I think I know what you're trying to ask, but I'll need you to clarify.
Are you essentially asking whether the graph of something of the form \(y=(x-a)^2(x-b)(x-c)\) will always have a turning point at \((a,0)\) and will always cut the \(x\)-axis at \((b,0)\) and \((c,0)\)? If so, the answer is
yes.
To answer your second question:
yes. If a polynomial \(P(x)\) has a double root at say \(x=k\), the graph of \(y=P(x)\) will have a turning point at \((k,0)\).

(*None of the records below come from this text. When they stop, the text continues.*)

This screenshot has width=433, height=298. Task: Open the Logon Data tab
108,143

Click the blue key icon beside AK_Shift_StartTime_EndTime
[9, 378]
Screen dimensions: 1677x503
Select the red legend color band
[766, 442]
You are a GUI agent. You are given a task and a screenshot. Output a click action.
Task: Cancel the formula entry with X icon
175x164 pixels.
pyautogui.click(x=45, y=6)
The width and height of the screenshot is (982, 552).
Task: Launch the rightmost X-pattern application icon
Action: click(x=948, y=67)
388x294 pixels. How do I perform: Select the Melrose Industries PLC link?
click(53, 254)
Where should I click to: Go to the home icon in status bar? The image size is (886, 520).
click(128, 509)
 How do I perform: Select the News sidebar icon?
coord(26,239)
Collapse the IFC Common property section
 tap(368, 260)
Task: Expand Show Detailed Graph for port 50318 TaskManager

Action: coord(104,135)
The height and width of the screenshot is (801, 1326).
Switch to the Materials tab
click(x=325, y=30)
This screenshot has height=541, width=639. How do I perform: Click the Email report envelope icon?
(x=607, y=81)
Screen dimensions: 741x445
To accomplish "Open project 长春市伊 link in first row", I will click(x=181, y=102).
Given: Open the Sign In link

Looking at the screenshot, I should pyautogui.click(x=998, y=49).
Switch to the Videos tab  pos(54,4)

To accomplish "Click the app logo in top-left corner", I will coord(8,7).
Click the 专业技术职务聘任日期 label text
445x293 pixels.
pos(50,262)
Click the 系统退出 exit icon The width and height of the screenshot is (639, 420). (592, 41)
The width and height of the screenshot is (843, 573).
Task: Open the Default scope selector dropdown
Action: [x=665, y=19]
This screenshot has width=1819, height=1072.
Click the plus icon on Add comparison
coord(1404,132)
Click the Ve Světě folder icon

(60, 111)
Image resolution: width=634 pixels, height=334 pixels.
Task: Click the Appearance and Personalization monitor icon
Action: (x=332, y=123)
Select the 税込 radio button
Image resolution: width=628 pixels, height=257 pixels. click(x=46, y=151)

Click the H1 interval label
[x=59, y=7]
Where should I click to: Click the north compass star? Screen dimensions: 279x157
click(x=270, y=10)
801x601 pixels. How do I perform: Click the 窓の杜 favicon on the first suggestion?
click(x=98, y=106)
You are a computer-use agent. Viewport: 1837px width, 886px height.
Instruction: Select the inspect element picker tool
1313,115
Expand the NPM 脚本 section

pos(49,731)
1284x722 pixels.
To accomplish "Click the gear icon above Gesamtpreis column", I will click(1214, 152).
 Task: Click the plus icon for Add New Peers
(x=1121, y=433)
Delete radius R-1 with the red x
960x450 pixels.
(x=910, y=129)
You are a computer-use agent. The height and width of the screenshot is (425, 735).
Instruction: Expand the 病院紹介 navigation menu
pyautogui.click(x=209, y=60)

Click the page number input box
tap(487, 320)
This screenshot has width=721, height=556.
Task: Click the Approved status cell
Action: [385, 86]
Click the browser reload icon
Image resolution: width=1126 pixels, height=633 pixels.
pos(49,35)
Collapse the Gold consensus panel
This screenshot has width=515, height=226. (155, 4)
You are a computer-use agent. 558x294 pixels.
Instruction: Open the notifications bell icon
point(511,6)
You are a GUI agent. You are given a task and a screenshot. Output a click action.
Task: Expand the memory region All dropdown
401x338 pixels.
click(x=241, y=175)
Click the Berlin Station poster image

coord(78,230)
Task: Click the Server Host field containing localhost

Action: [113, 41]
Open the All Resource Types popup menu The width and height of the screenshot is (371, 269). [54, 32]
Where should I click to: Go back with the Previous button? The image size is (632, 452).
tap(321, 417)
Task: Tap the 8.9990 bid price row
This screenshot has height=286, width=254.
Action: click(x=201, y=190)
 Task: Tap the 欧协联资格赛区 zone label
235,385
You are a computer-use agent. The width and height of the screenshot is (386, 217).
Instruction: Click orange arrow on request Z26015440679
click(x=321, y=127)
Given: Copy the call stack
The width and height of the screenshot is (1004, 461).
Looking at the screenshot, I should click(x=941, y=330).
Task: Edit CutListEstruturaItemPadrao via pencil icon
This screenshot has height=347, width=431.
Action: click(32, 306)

In fact, we can generalise this for roots of higher
multiplicity.
Suppose that for a polynomial \(P(x)\), \(\alpha\) is a root with
even multiplicity and \(\beta\) is a root with
odd multiplicity of at least 3.
That is, \(P(x)=(x-\alpha)^{2k}(x-\beta)^{2k+1}S(x)\), where \(k\in\mathbb{N}\) and \(S(x)\) is another polynomial.
Then, the graph of \(y=P(x)\) will have a turning point at \((\alpha,0)\), and a stationary point of inflection at \((\beta,0)\).
Clearly, as mentioned, \(y=P(x)\) will cut the \(x\)-axis at single roots.